◆ **Text shown**:
_ _ _ _

Buy and Hold: Shopping now for the long-term
A new McKinsey Report, "The State of Fashion 2021: In Search of Promise in Perilous Times" (summary here), estimated a 93% drop in 2020 profit in the global industry—that's Depression-era loss. You have probably seen this yourself; unable to weather the misery, firms from Chico's to J. Crew struggle; small houses like the adored Elizabeth Suzann have closed for good.
The authors propose paths to survival, but not once in the summary do they recommend that brands devote themselves to maintaining quality. Companies still standing will be investing heavily in "the online experience and channel mix", and looking for every way possible to recover. I promise they will cut some corners.
From this spring's deliveries on, expect to see mid-priced and bridge lines made with shallower hems, cheaper findings, more cropped cuts, more synthetics. A pocket removed from a top's design translates into tens of thousands of dollars for a major manufacturer.
For luxury and upscale niche brands, collections will shrink, and pieces in less-popular sizes will be harder to find. A silk scarf might be printed with cheaper ink, more cashmere be sold as 'featherweight', the ample straps on a handbag will be replaced by pencil-width. These brands may well raise prices to maintain quality, because consumers are not as price-conscious.
Women who buy fast fashion are unconcerned, because they never expected longevity.
1. If you can afford to do so, shop now to replace your blue-chip brand's "musts"—they aren't going to make them like they used to. (Blue-chip brands are not necessarily pricey, but are the bedrock of your wardrobe.)
A Susanfriend e-mailed last month to say she was on a mission to find the particular Eileen Fisher trousers that she calls, "my security blanket". Sue now has two more pairs (new stock bought on eBay for about half price of retail).
2. Set up alerts on sites like TheRealReal and eBay or, if open where you live, scout resale shops for high-quality pieces. Expect to pay more for as-new secondhand than you might expect, because we're not the only ones anticipating erosion.

_ _ _ _

◆ **Record list**:
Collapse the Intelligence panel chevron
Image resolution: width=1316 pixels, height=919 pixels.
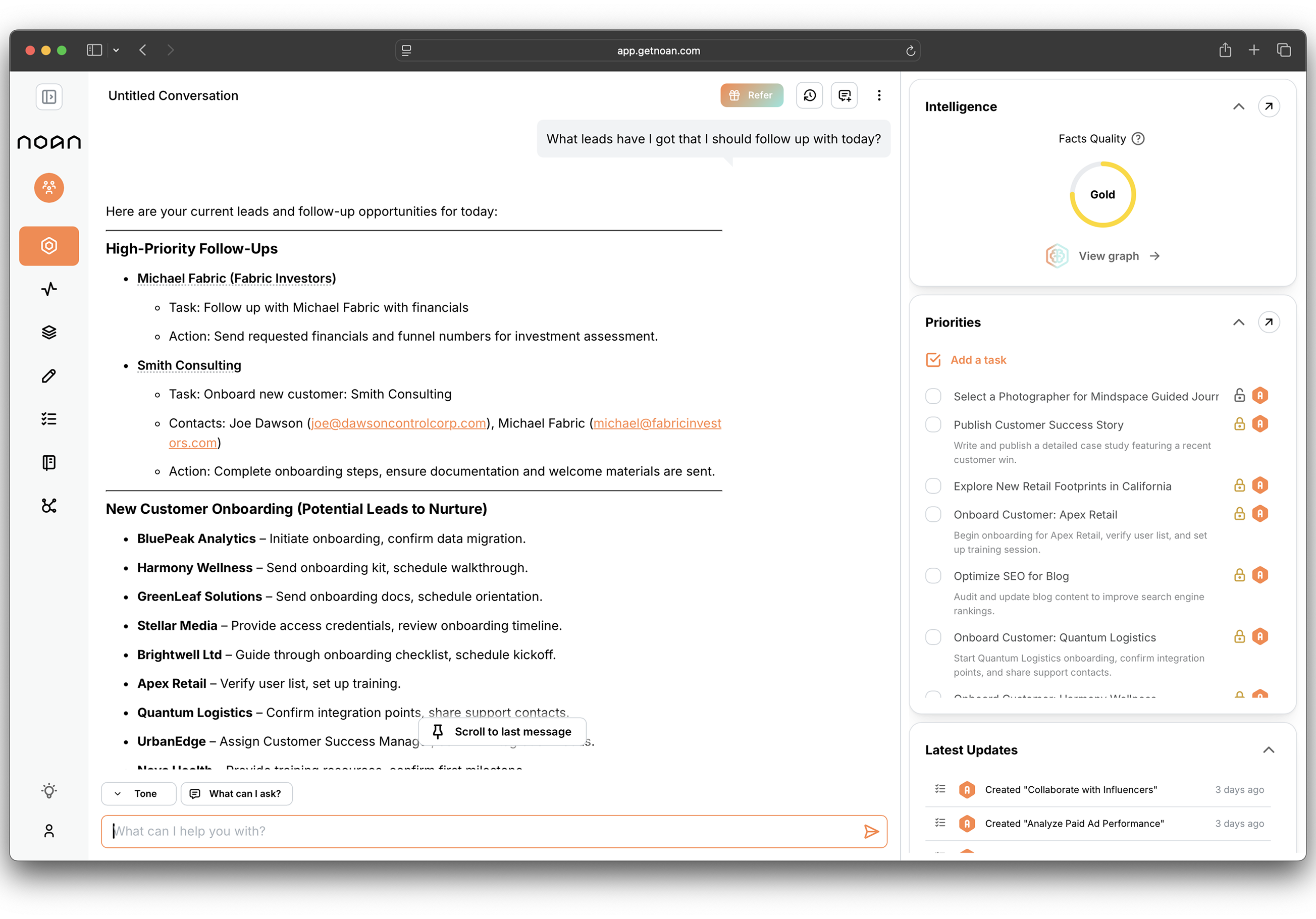pos(1239,106)
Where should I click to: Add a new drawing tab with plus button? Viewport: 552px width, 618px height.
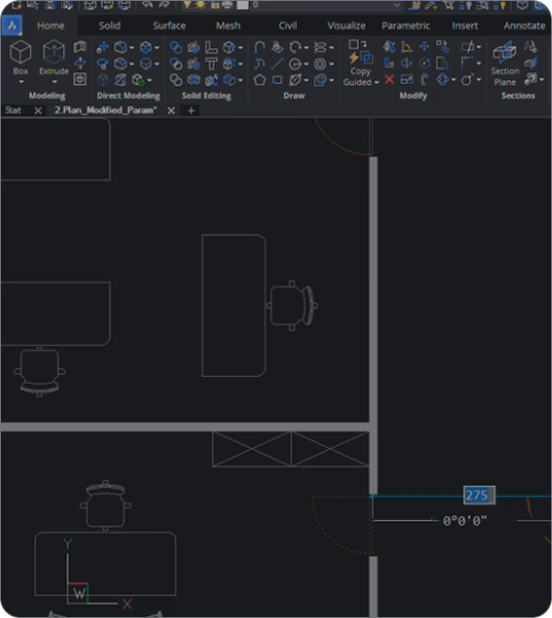(191, 111)
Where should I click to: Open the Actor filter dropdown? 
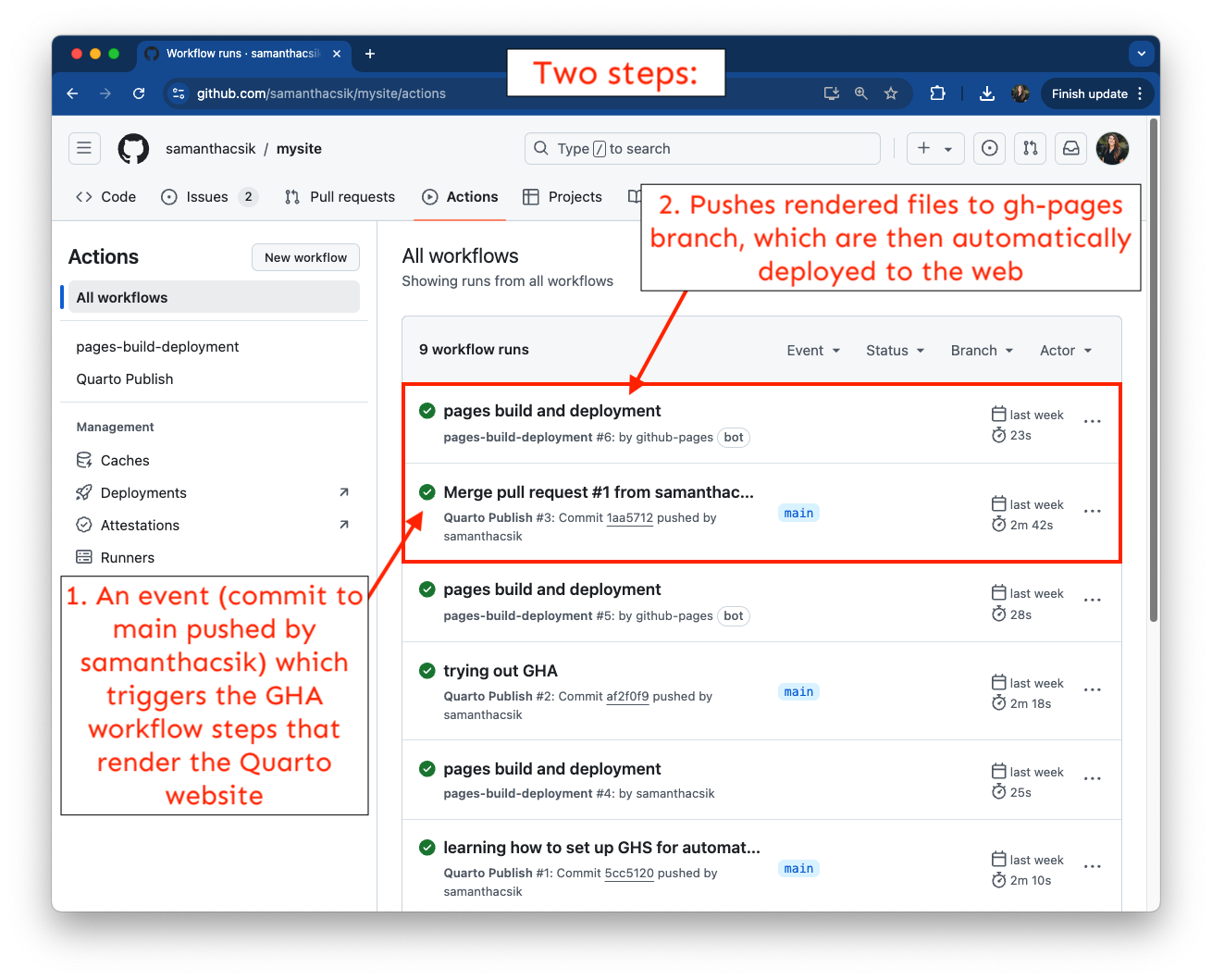pos(1066,351)
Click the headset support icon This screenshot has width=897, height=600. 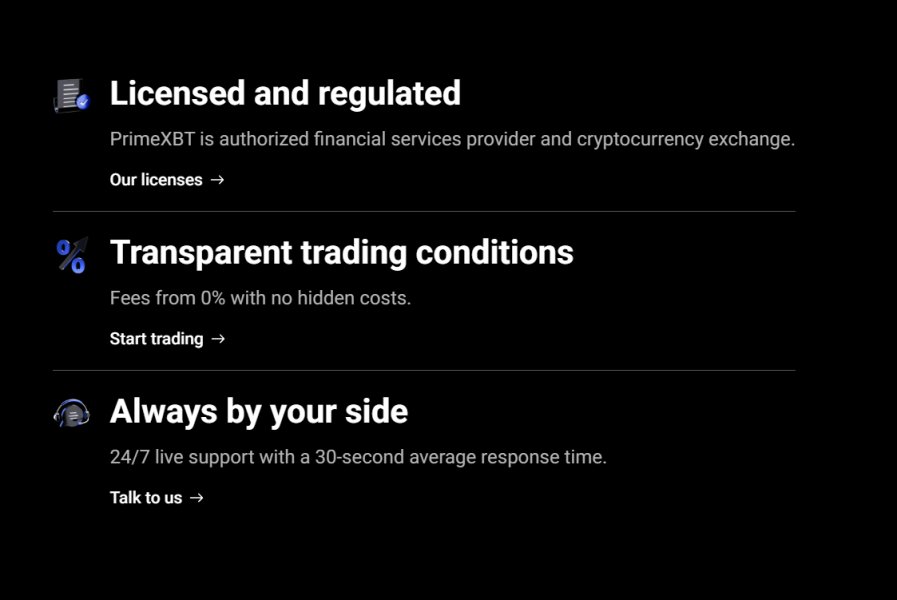tap(71, 413)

_ _ _ _

◆ **What is expected**:
In the article above on shopping for the long term, rewrite the paragraph beginning "For luxury and upscale niche brands" as a short bulleted list that keeps its main facts.

◆ **Final result**:
- Luxury and upscale niche brands will shrink their collections.
- Pieces in less-popular sizes will be harder to find.
- Cheaper materials and details may appear: cheaper ink on silk scarves, more cashmere sold as "featherweight," and pencil-width handbag straps in place of ample ones.
- These brands may raise prices to maintain quality, because their consumers are less price-conscious.